Touch it and it feels like an armour - stiff and pretty pointy at the tips of the bracts. That accounts for its erect shape. Does it not look like an upside down pineapple? The glorious deep red tapeinochilus ananassae lasts for quite a while before fading into a light brownish stalk. Added interest in the plant are the leaves that spiral round the bamboo-like stem.
I love heliconias and grow a few varieties in my garden. After a little trial and error planting them in different parts of my garden, it was happy to bloom. Hooray! Now as I sit in my terrace area of the house with the greenery around to soothe my eyes, there's these lush upright heliconias kissing the sunlight!
I planted the bilebergia pyramidalis under one of my large pine trees a few years ago as a sort of cover plant. In the partial shade, I've since found a light dose of flowering fertiliser is sure to get the red blooms peeping through in a short time. I love to see them 'sprout'.

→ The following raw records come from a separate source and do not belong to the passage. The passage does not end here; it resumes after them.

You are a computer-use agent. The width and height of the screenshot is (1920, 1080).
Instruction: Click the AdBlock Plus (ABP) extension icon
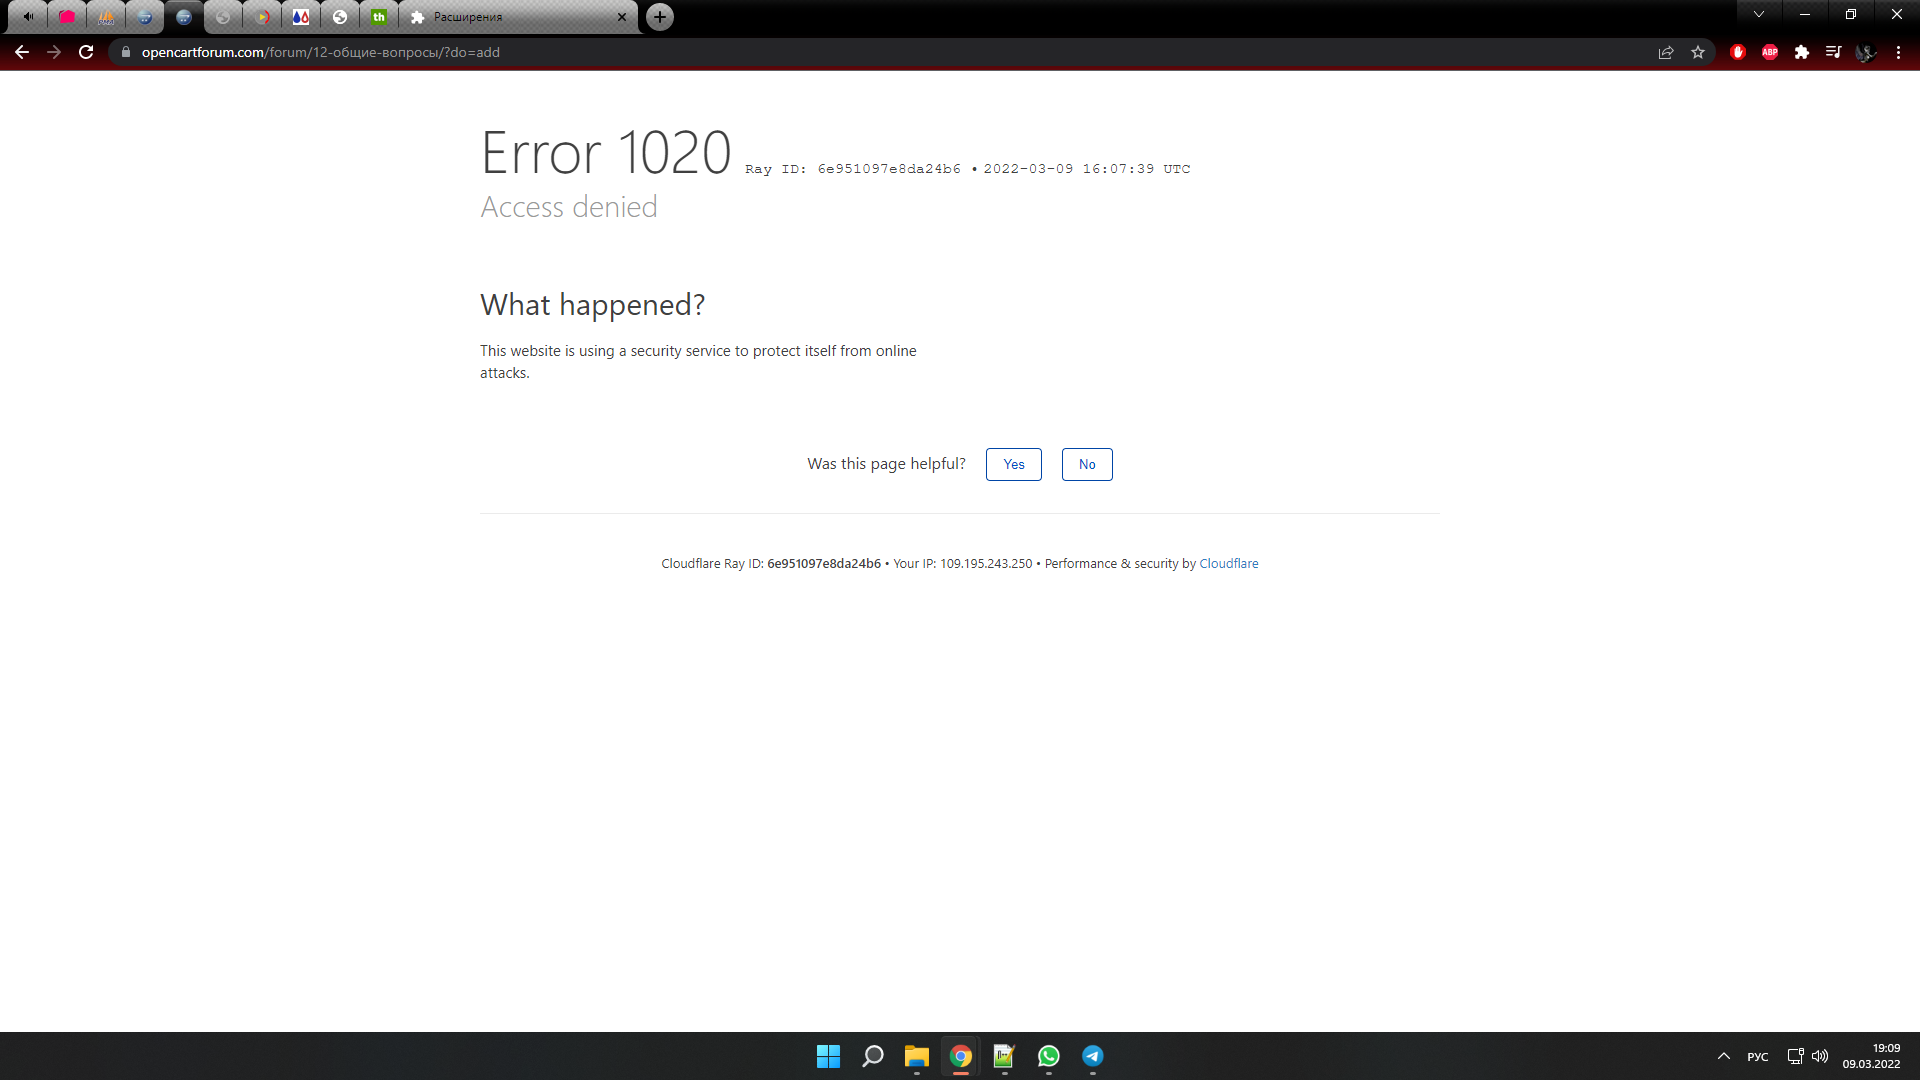coord(1769,52)
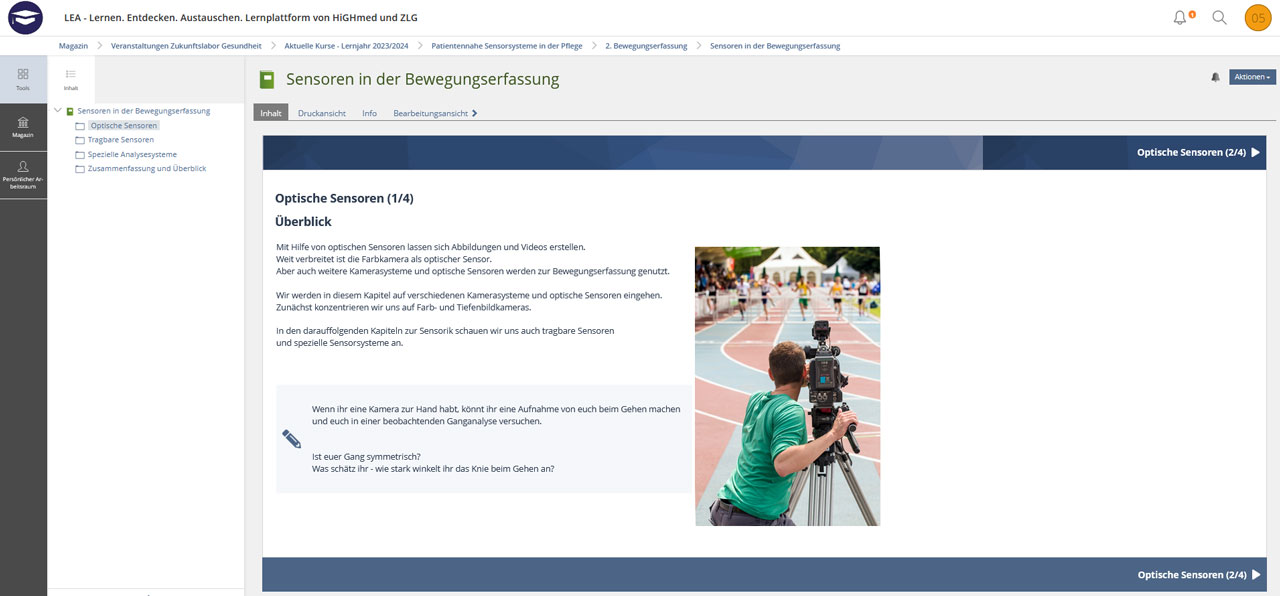Collapse the Sensoren in der Bewegungserfassung tree

tap(58, 111)
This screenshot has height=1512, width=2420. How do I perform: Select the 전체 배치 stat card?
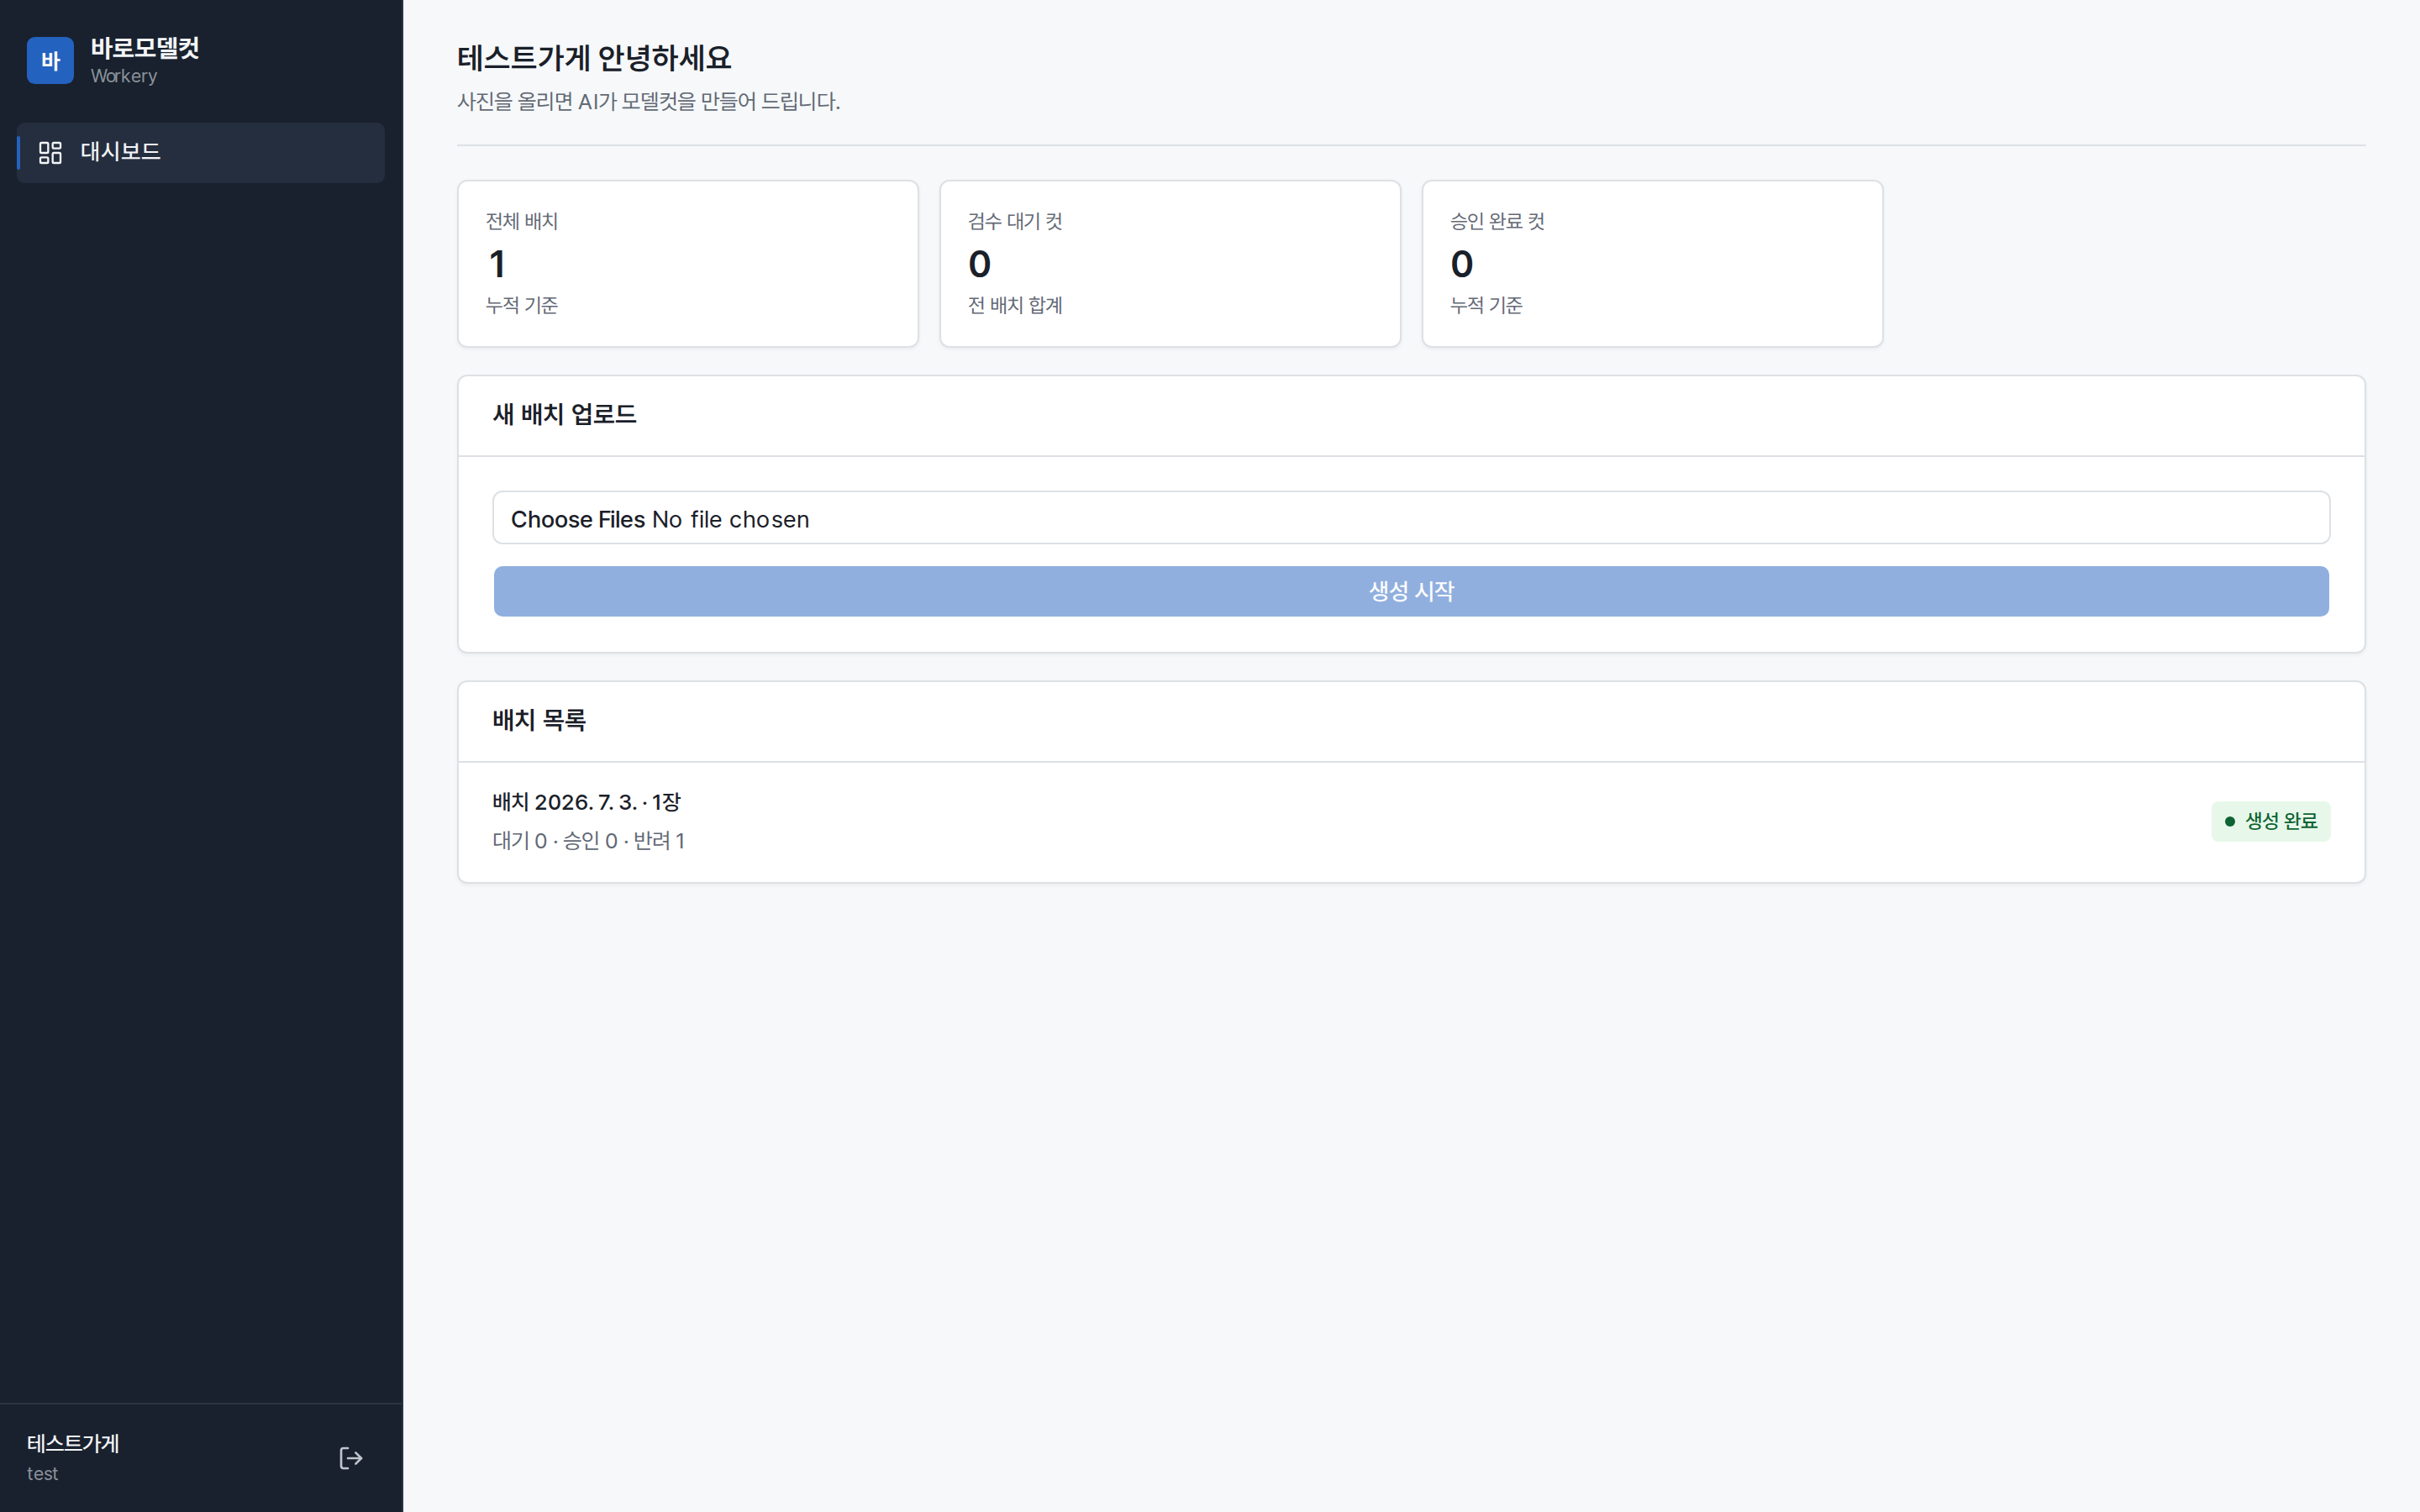(x=688, y=264)
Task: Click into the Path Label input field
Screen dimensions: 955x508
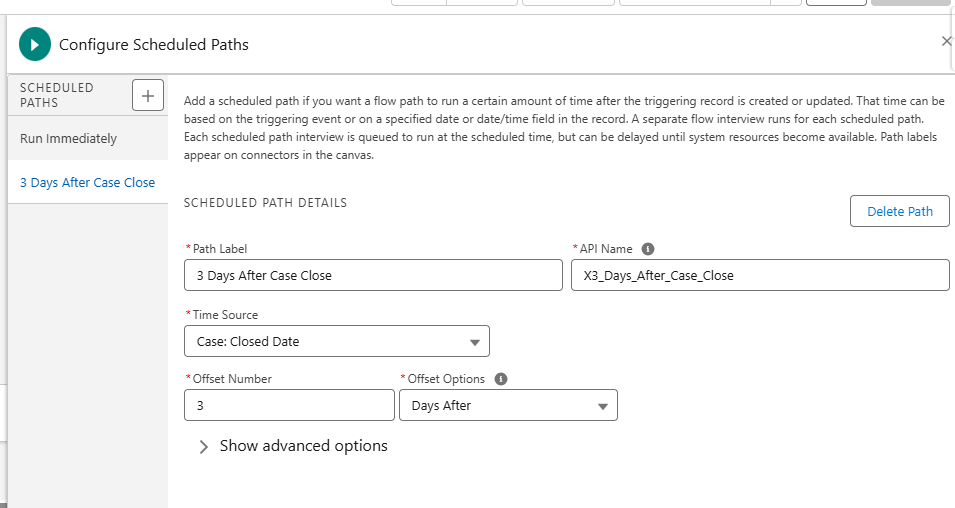Action: point(373,275)
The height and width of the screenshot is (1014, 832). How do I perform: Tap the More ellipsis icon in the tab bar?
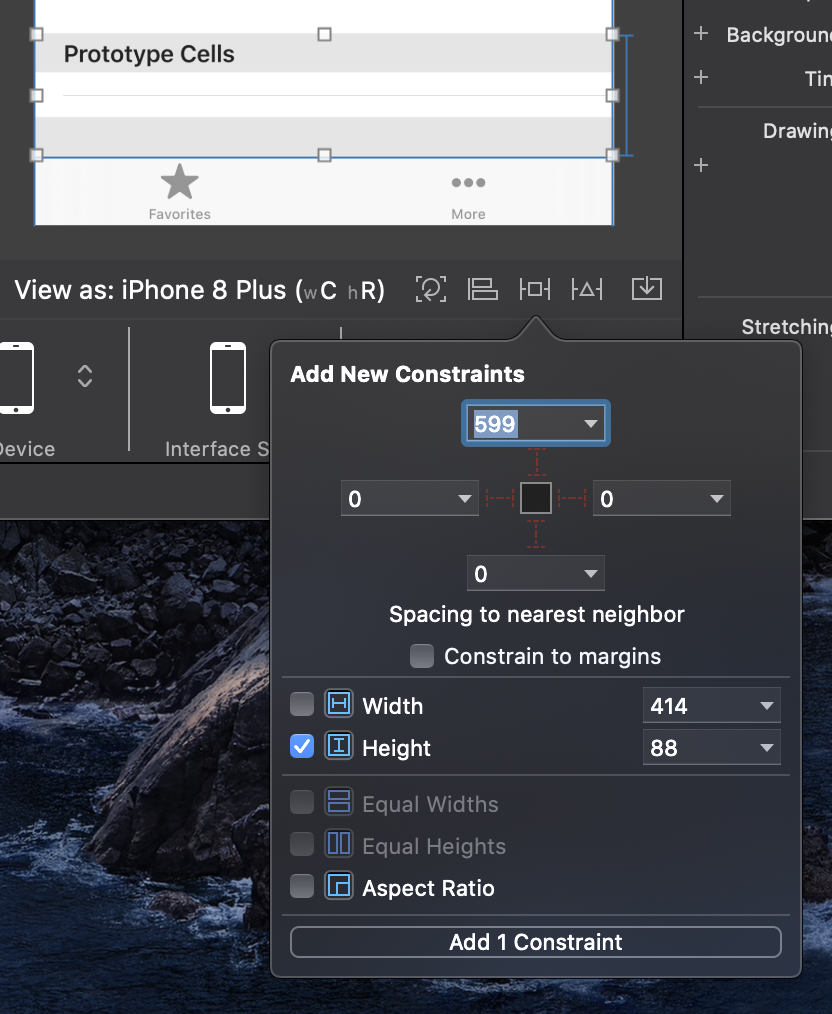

Would you say they remind you of the anemones with their tentacles waving except these are stiff ? The large vase has red flowers with yellow and purple highlights. Just a thought, I wonder if newly-weds would look on these stunning beauties as bridal bouquets? Something different from the white stephanotis which also looks beautiful. To the florists, this exotic plant from Brazil is a lovely one to brighten a floral arrangement.
To say I gave up our national flower for the ixora may sound like some kind of betrayal. But for the life of me, the hibiscus plants hardly ever flowered !! I had envisioned a whole row of red hibiscuses in my back garden as I looked out from my kitchen windows but it was not to be.
So, I dug them out. Then one morning, I trudged to the nurseries in Sungai Buloh to look for the tropical , free flowering ixoras. To add more colour to my back garden, I alternated yellow with the red ixoras. Guess, what I'm seeing ? - splashes of reds and yellows.
The erythrina glauca has grown much since it was planted as a stump 15 years ago during my son's 8th birthday party. We had such a wonderful time at the 'Back to Nature ' party for 30 kids. I can still remember the planting and watering ceremony with fathers, mothers and kids round the tree. Uncle Foo suggested this tree as I wanted one that the sunbirds would visit and something bright and red. So, here it stands now shading the hydrangeas underneath it. It is home to the bird's nest ferns and the platycerium superbum ( staghorn fern) too.
Outside my garden, by the roadside, there are many plants growing. The garden space has all been utilised. A visitor remarked it looked like a jungle!! But of late, I've been pruning ( the gardener, not me!) and it looks more tamed!
I grew the Turk's Cap, ( malvaviscus arboreus) one of the hibiscus species because I like the small red fez-like flowers. It is another one of my 'not-to fuss about ' plants. Definitely a durable plant, this small beauty needs little care. So that suits me!